--- START ---

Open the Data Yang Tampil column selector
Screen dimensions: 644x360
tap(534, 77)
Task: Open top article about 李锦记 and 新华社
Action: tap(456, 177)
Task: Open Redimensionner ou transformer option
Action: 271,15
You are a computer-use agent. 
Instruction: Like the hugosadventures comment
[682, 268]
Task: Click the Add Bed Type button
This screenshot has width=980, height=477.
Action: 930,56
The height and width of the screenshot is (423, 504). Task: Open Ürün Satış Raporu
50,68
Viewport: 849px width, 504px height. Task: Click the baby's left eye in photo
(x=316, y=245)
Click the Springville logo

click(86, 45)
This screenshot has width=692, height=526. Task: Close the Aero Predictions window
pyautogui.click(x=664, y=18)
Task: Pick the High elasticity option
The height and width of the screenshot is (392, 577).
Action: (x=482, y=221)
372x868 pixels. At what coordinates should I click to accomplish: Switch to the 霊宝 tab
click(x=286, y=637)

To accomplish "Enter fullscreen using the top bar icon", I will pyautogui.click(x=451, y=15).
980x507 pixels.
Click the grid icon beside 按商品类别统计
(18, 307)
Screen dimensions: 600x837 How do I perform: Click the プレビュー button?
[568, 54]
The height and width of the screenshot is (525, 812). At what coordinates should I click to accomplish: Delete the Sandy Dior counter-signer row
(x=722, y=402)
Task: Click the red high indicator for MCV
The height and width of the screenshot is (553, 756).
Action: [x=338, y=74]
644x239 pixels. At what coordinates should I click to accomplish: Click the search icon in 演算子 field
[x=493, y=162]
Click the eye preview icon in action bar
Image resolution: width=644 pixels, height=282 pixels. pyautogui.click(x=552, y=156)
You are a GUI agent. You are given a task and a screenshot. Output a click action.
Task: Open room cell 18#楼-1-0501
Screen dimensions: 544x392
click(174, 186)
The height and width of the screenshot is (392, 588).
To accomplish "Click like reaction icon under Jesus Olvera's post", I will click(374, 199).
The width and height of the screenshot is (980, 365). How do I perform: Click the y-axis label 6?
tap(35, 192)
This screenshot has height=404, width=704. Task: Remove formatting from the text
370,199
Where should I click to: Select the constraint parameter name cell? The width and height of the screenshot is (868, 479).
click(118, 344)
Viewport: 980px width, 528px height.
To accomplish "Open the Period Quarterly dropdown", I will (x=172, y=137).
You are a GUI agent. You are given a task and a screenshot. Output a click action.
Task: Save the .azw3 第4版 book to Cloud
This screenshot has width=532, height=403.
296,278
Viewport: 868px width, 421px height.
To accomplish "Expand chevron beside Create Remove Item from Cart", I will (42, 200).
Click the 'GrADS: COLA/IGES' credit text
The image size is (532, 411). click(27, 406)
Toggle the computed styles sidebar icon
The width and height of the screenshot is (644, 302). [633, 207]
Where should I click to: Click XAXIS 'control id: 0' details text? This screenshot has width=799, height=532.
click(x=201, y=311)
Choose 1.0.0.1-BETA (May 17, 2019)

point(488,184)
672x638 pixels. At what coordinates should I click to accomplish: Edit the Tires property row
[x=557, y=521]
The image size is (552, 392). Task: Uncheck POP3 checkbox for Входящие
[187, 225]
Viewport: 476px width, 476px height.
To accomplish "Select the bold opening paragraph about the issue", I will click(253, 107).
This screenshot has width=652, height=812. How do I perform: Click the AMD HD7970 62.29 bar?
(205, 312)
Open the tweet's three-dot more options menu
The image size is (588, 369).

--- END ---

**Task directions:**
Each line of the material above should be restated word for word.

**Reply:**
Open the Data Yang Tampil column selector
Screen dimensions: 644x360
tap(534, 77)
Task: Open top article about 李锦记 and 新华社
Action: tap(456, 177)
Task: Open Redimensionner ou transformer option
Action: 271,15
You are a computer-use agent. 
Instruction: Like the hugosadventures comment
[682, 268]
Task: Click the Add Bed Type button
This screenshot has width=980, height=477.
Action: 930,56
The height and width of the screenshot is (423, 504). Task: Open Ürün Satış Raporu
50,68
Viewport: 849px width, 504px height. Task: Click the baby's left eye in photo
(x=316, y=245)
Click the Springville logo

click(86, 45)
This screenshot has width=692, height=526. Task: Close the Aero Predictions window
pyautogui.click(x=664, y=18)
Task: Pick the High elasticity option
The height and width of the screenshot is (392, 577).
Action: (x=482, y=221)
372x868 pixels. At what coordinates should I click to accomplish: Switch to the 霊宝 tab
click(x=286, y=637)

To accomplish "Enter fullscreen using the top bar icon", I will pyautogui.click(x=451, y=15).
980x507 pixels.
Click the grid icon beside 按商品类别统计
(18, 307)
Screen dimensions: 600x837 How do I perform: Click the プレビュー button?
[568, 54]
The height and width of the screenshot is (525, 812). At what coordinates should I click to accomplish: Delete the Sandy Dior counter-signer row
(x=722, y=402)
Task: Click the red high indicator for MCV
The height and width of the screenshot is (553, 756).
Action: [x=338, y=74]
644x239 pixels. At what coordinates should I click to accomplish: Click the search icon in 演算子 field
[x=493, y=162]
Click the eye preview icon in action bar
Image resolution: width=644 pixels, height=282 pixels. pyautogui.click(x=552, y=156)
You are a GUI agent. You are given a task and a screenshot. Output a click action.
Task: Open room cell 18#楼-1-0501
Screen dimensions: 544x392
click(174, 186)
The height and width of the screenshot is (392, 588).
To accomplish "Click like reaction icon under Jesus Olvera's post", I will click(374, 199).
The width and height of the screenshot is (980, 365). How do I perform: Click the y-axis label 6?
tap(35, 192)
This screenshot has height=404, width=704. Task: Remove formatting from the text
370,199
Where should I click to: Select the constraint parameter name cell? The width and height of the screenshot is (868, 479).
click(118, 344)
Viewport: 980px width, 528px height.
To accomplish "Open the Period Quarterly dropdown", I will (x=172, y=137).
You are a GUI agent. You are given a task and a screenshot. Output a click action.
Task: Save the .azw3 第4版 book to Cloud
This screenshot has width=532, height=403.
296,278
Viewport: 868px width, 421px height.
To accomplish "Expand chevron beside Create Remove Item from Cart", I will (42, 200).
Click the 'GrADS: COLA/IGES' credit text
The image size is (532, 411). click(27, 406)
Toggle the computed styles sidebar icon
The width and height of the screenshot is (644, 302). [633, 207]
Where should I click to: Click XAXIS 'control id: 0' details text? This screenshot has width=799, height=532.
click(x=201, y=311)
Choose 1.0.0.1-BETA (May 17, 2019)

point(488,184)
672x638 pixels. At what coordinates should I click to accomplish: Edit the Tires property row
[x=557, y=521]
The image size is (552, 392). Task: Uncheck POP3 checkbox for Входящие
[187, 225]
Viewport: 476px width, 476px height.
To accomplish "Select the bold opening paragraph about the issue", I will click(253, 107).
This screenshot has width=652, height=812. How do I perform: Click the AMD HD7970 62.29 bar?
(205, 312)
Open the tweet's three-dot more options menu
The image size is (588, 369).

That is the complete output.